O inovador conceito aqui valorizado por Juscelino é o de construir uma
cidade, aproveitando suas características ecológicas naturais, procurando uma
integração que, até então fora totalmente negada ao se construir as cidades da
forma convencional, pelo menos no Brasil.
Em função do meu extenso trabalho como paisagista, e o fsto de ter morado
no Japão na década de 1990, aprendi que no país do sol nascente, quando querem
intervir em uma paisagem e não querem destruir o que já está naturalmente
compondo o cenário, chamam a isso de Shakkei. Assim, Shakkei é uma técnica de
incorporação da intervenção humana em um espaço, aproveitando-se o que já
existe no local.
Veja o que Juscelino fala sobre o que parece lembrar a técnica Shakkei
japonesa:

“A Natureza é, por excelência, pródiga em tudo.

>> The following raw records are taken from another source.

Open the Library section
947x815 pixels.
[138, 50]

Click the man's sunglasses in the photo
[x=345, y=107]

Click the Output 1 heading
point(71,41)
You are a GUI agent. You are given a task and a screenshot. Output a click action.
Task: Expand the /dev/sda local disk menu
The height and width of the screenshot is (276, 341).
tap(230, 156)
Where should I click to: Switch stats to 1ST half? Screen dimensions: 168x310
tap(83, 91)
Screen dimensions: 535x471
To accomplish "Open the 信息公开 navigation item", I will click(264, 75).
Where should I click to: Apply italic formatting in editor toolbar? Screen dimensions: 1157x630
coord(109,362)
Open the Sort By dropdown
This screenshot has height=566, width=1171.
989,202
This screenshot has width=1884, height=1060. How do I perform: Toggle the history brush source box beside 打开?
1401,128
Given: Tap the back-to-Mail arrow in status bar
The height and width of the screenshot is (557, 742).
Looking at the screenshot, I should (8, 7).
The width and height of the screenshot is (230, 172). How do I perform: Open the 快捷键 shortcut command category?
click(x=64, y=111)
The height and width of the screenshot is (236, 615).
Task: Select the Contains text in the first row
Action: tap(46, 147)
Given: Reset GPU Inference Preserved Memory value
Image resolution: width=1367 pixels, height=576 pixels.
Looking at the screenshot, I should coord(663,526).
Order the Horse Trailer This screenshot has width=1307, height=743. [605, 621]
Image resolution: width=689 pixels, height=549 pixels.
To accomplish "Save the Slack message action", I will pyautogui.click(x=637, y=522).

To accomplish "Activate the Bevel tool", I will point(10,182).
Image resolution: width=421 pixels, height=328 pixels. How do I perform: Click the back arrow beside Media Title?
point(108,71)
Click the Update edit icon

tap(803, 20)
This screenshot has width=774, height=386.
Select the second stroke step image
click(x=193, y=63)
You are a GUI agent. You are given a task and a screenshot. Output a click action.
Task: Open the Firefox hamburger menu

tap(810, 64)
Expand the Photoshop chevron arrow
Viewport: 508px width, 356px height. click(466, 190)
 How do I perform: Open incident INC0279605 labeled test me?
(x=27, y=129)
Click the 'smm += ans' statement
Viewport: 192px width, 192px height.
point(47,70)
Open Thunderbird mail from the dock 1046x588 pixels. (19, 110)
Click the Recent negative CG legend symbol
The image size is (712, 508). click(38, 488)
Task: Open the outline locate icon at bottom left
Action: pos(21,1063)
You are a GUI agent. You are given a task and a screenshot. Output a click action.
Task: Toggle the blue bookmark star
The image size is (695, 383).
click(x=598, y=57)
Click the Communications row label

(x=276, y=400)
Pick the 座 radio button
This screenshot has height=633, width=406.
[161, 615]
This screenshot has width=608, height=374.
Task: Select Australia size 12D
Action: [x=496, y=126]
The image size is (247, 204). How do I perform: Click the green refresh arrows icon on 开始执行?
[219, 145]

Se há necessidade de que uma árvore seja curva, para
fazer frente ao azorrague do vento, ela a faz retorcida
desde as raízes. Comunica-lhe sua preocupação de
fechá-la sobre si mesma, quer no tronco que sustenta a
fronde, quer nas folhas, que se formam como conchas.
O artista, porém, estiliza a forma que a natureza lhe
oferece como inspiração. Poda os excessos. Suaviza os
contornos. Comunica harmonia e equilíbrio onde há
desordem. E, assim, transforma o barroco, criado como
uma defesa contra a intempérie, na diafanidade de um
estilo linear, tendo como objetivo um êxtase visual.
Dentro dessa lógica de raciocínio, é que fora concebido
o Palácio da Alvorada” (Kubistchek, 2000, pág. 184).

Essa concepção de intervenção na natureza é milenar na cultura japonesa, e


a minha maior surpresa, foi identificar essa virtude na concepção do palácio da
Alvorada, descrita por Juscelino, principalmente quando ele diz que o seu objetivo é
o “êxtase visual”. Nada mais sugestivo do que a técnica Shakkei para dar
fundamento às duas concepções, já que tanto uma quanto a outra quer preservar o
patrimônio natural da região, implementando uma forma de intervenção que busca
a harmonia entre dois elementos distintos, ditados por dois momentos distintos, a
natureza e suas formas, e a inspiração do artista em realizar obras arquitetônicas.
A busca da harmonia é um traço muito importante na concepção dos
projetos arquitetônicos japoneses, e nesse caso parece que foi isso que a
concepção do projeto do palácio da Alvorada intentou buscar, quem sabe inspirado
pela paz de espírito proporcionada pela beleza rupestre do bioma Cerrado, que
também o deve ter proporcionado em vários momentos uma sensação Zen, para
que a sabedoria de suas decisões fosse lapidada, e a milenar técnica japonesa fosse
reeditada de forma espontânea do outro lado do planeta.

Bráulio Antonio Calvoso Silva é professor de literatura, formado UnB e


pesquisador sem vínculo institucional em história e antropologia.
Está revisando o livro Cerrado: 11 mil anos em histórias – uma perspectiva
socioambiental da ocupação do Cerrado.